WHAT TO WORK ON →
From the line containing "Given: Tap the headset support icon" through the last line of the entries below, print each line exactly. Pictures stay out.

(Collected data entries)
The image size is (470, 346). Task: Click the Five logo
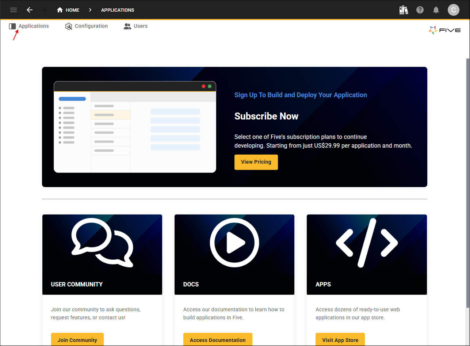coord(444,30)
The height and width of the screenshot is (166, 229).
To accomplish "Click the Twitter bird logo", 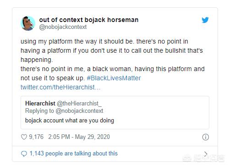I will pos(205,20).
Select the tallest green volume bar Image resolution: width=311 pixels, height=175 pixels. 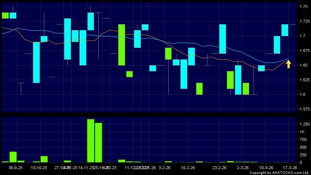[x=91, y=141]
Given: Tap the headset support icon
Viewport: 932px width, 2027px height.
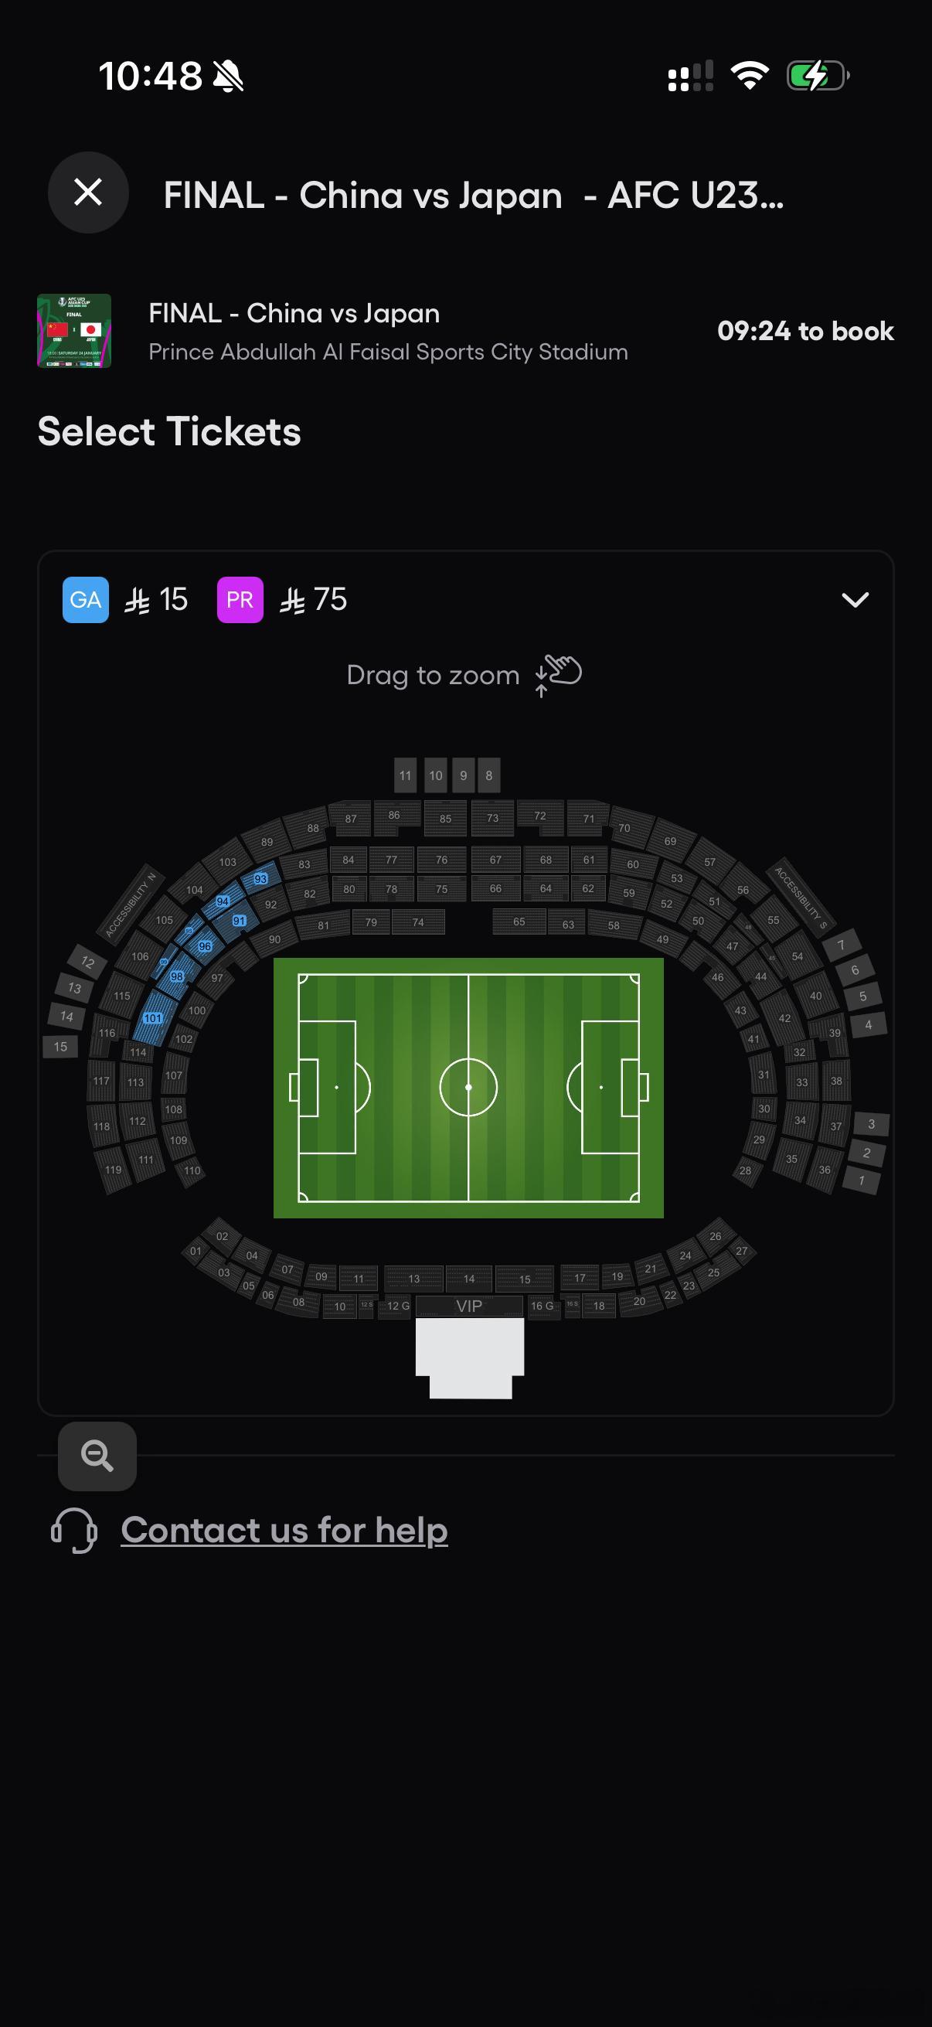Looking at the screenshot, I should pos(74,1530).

OUTPUT OF THE TASK →
Given: Tap the headset support icon
Viewport: 932px width, 2027px height.
Looking at the screenshot, I should pos(74,1530).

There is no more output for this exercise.